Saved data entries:
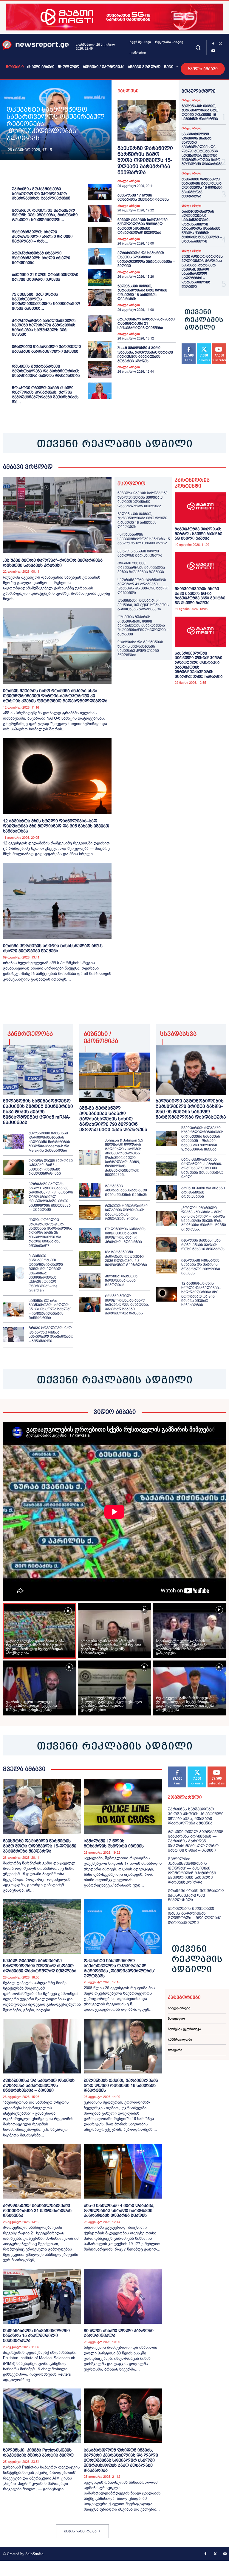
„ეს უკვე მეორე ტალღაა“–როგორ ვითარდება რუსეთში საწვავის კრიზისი (53, 563)
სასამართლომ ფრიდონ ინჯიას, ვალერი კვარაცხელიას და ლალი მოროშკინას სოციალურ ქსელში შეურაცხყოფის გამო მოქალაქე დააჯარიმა (202, 149)
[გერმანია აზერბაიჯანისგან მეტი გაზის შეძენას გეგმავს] (89, 1190)
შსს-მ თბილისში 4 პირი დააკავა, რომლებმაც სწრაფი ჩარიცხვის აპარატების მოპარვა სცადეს (145, 354)
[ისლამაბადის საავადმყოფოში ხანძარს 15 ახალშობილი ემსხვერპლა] (42, 2296)
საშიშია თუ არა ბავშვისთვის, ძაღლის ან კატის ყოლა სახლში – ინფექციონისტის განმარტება (50, 1309)
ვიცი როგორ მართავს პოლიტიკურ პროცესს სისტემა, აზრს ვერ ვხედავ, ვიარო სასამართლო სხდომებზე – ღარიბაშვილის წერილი (202, 271)
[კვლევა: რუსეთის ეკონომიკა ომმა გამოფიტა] (89, 1280)
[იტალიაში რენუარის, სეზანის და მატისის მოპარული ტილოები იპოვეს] (166, 1266)
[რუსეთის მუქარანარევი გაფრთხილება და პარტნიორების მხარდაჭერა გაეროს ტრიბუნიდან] (100, 369)
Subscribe (216, 1769)
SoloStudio (34, 2554)
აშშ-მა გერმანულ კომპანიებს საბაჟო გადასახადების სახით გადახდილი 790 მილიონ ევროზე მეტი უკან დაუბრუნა (113, 1118)
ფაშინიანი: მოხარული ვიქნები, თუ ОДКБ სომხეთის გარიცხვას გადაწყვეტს (143, 604)
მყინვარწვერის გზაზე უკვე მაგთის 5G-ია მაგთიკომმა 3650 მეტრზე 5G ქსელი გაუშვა (200, 595)
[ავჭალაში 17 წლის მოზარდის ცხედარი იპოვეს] (123, 1806)
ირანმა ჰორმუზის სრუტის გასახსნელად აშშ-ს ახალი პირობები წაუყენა (53, 948)
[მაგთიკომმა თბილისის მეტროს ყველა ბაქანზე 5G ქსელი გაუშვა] (200, 507)
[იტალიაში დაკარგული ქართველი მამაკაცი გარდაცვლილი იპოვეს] (100, 349)
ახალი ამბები (128, 181)
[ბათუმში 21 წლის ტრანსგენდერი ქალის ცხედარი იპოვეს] (100, 277)
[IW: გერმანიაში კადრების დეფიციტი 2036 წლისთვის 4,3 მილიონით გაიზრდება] (89, 1258)
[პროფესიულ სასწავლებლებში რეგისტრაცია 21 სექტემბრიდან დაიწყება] (42, 2171)
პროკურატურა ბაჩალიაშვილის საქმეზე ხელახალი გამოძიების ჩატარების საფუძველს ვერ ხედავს (44, 327)
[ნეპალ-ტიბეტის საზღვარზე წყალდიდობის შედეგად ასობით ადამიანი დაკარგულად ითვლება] (42, 1926)
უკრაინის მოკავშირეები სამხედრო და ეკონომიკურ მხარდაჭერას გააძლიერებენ (41, 193)
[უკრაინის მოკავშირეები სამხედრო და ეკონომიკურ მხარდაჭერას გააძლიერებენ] (100, 192)
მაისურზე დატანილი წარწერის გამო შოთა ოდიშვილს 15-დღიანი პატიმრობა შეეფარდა (145, 160)
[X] (220, 43)
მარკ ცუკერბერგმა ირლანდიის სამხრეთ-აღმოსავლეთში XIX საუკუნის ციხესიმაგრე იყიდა (202, 1168)
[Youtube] (213, 51)
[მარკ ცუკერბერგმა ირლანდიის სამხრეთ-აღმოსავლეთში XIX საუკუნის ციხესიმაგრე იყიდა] (166, 1168)
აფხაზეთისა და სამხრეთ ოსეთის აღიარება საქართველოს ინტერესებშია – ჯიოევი (146, 259)
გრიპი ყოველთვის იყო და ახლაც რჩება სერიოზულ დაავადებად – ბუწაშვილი (51, 1334)
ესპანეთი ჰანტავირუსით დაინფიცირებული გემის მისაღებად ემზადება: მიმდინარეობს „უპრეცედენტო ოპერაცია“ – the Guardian (46, 1273)
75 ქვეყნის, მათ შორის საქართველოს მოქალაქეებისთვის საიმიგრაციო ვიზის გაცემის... (46, 301)
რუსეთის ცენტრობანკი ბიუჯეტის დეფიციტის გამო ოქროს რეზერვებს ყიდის (126, 1212)
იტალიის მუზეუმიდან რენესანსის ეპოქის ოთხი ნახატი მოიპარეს (203, 1244)
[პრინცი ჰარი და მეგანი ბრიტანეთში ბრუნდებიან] (166, 1192)
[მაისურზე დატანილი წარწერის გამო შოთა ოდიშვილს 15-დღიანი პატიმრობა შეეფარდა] (146, 120)
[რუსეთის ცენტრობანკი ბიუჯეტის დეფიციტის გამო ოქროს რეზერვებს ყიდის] (89, 1212)
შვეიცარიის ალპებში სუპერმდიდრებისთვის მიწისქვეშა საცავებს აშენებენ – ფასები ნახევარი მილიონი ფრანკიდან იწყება (202, 1138)
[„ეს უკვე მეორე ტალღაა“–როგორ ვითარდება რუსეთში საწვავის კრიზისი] (57, 515)
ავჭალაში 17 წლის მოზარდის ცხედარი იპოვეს (143, 197)
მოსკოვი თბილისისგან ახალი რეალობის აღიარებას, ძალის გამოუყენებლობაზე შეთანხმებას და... (45, 394)
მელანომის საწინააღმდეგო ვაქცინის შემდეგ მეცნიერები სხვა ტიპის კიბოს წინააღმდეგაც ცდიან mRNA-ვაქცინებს (38, 1111)
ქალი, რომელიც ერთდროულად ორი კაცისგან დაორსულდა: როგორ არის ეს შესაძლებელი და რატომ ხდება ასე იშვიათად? (50, 1233)
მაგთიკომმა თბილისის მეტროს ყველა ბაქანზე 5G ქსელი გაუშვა (198, 533)
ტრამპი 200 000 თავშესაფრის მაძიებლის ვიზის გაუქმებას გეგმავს (141, 567)
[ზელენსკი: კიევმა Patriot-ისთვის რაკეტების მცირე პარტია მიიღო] (42, 2415)
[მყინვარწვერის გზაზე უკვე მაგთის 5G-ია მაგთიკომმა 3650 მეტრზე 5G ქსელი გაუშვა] (200, 567)
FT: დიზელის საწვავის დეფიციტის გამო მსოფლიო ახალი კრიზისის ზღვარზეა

Problem to work on: List all lines from the entries that include the word "იპოვეს".

Solution for this exercise:
[იტალიაში რენუარის, სეზანის და მატისის მოპარული ტილოები იპოვეს] (166, 1266)
[ავჭალაში 17 წლის მოზარდის ცხედარი იპოვეს] (123, 1806)
[იტალიაში დაკარგული ქართველი მამაკაცი გარდაცვლილი იპოვეს] (100, 349)
[ბათუმში 21 წლის ტრანსგენდერი ქალის ცხედარი იპოვეს] (100, 277)
ავჭალაში 17 წლის მოზარდის ცხედარი იპოვეს (143, 197)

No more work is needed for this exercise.